Immediately when reading through this remark it made me think of the aspect of Vampire folklore that says that they do not hold a reflection. (I have seen in recient Vampire stories where this notion is considered a lie created by the Vampires themselves to protect their identies as Vampires while among the living. Which I thought was ingenious... haha.) However, if we want to continue believing that they do not have reflections then Keats' comment (atleast how I am perceiving it) implies that the vampire/immortal would not know themselves and so therefore has no reflection, for as to know thyself and thy reflection (oh... crud... Milton thesis reference.... God's creations as images of the self via Lacan and Freud to define "others" and "self-hood") is to know the "self". Before I get too far on this tangent... in Anne Rice's the Vampire Lestat, we see firstly, a narcissistic immortal however, he does not know himself. He spends his immortal undeath searching for the answers as to WHAT he is supposed to be doing, and WHAT existence means when you live forever (I know it sounds cliche now... but in 1985 that was GOLD). Keats' comment suggests that Lestat, and his Vampire aquaintances, do not have a soul for the reason that he does not have an identity.
To me, being fresh from my thesis concerning "othering" and identity, this suggests that Lestat has some how re-entered the (oh the pun!) "Mirror-stage" (the mirror stage is where the child first associates the image it sees in a mirror, with itself and that image becomes the "self" This is also where "othering" begins.... but I dont want to talk about that ANYMORE! Haha.) For Lestat, or ANY vampire to be lacking a mirror image, definitely (at least in my sore mind) indicates a lack of identity and association with the "self"

Coming back around to the original quote by Keats, a being does not have a soul until it forms identity. In the case of the visage-challenged Vampire, identity will NEVER be actualized in the terms that Lacan requires in infancy, and by Keats' musings, will NEVER again have a soul. Which, at least to me, poses a very valid theory as to why the vampire cannot see himself or be seen reflected in a mirror and is considered soulless. (One, if not both, cause and perpetuate the other condition.)

Monday, April 26, 2010

Chameleon Keats #2

I find Keats' description of the Chameleon Poet (sorry, I can't spell it his way) relatable in my own attempts at writing, so I guess I'll look into that.

My own philosophy is that "personalities" for real people are a fiction - the illusion, character, is formed by a combination of natural desires with social rules that a person attempts to self-impose based on their experiences and their current setting. Those rules bend depending on where a person is, who they are with, etc. Like Keats, I find myself mirroring people I am around, to a degree. Basically, I think the illusion of personality would be one of the easiest parts of making an Artificial Intelligence.

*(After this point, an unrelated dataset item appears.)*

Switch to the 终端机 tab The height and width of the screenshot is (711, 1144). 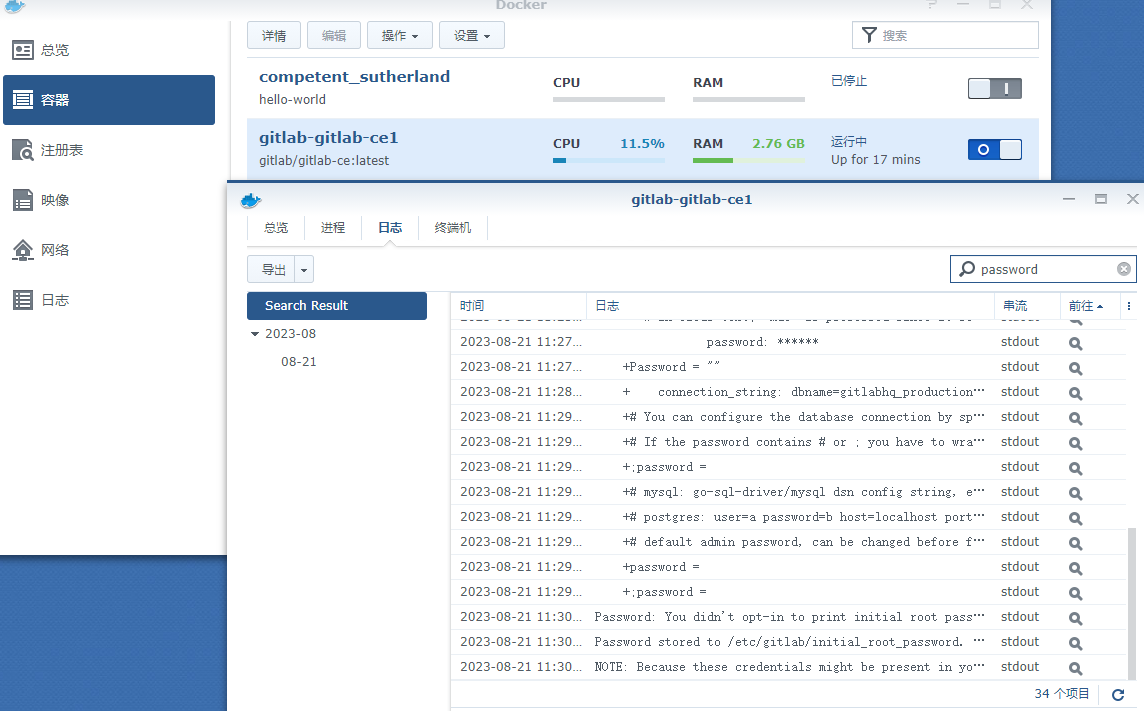tap(452, 227)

So when I write a character, I take a limited selection of rules and desires of my own or of others, and jack the levels up, which in its oversimplification creates the illusion of a "personality" that seems more realistic than if I tried to document every contradictory fragment of my own mixup of desires and rules. They're also more fun in extremes - as Keats points out, there's "as much delight in conceiving an Iago as an Imogen."

How Keats seems to interpret this "no identity" experience is that I have been reflecting so many characters - every person I speak with or that I read through or dream through - that I lost track of my identity. This seems just as valid an interpretation as mine; in fact, maybe I like it better and will adopt it as my own from now on... : )

As to how Keats employed the feeling in his own work... it seems to work most clearly in the Lamia, where characters are continually shifting. The Lamia seems to have been a bodiless spirit, was cursed to become a snake (which sort of has that connotation of being treacherous...sorry, guys), then after her transformation into a woman shifts in character from nearly a goddess to a lover to a submissive wife - delighting in all her roles. When she is pinned down she is destroyed. Lycius also shifts from worshiper to lover to dominating husband, roles that he can't seem to reconcile with his former role as student. Apollonius never changes, but he shifts in the reader's eye from epic hero to epic spoilsport and murderer.
As far as the conception of the characters, the principle works as well because none of them seems to have a single motivation.

The only thing that seems strange to me is Keats' deeming the protean nature of a Poet "unpoetical," Why does the "Poetic" have to be unified? It seems there are often matters of high contrast that are poetic...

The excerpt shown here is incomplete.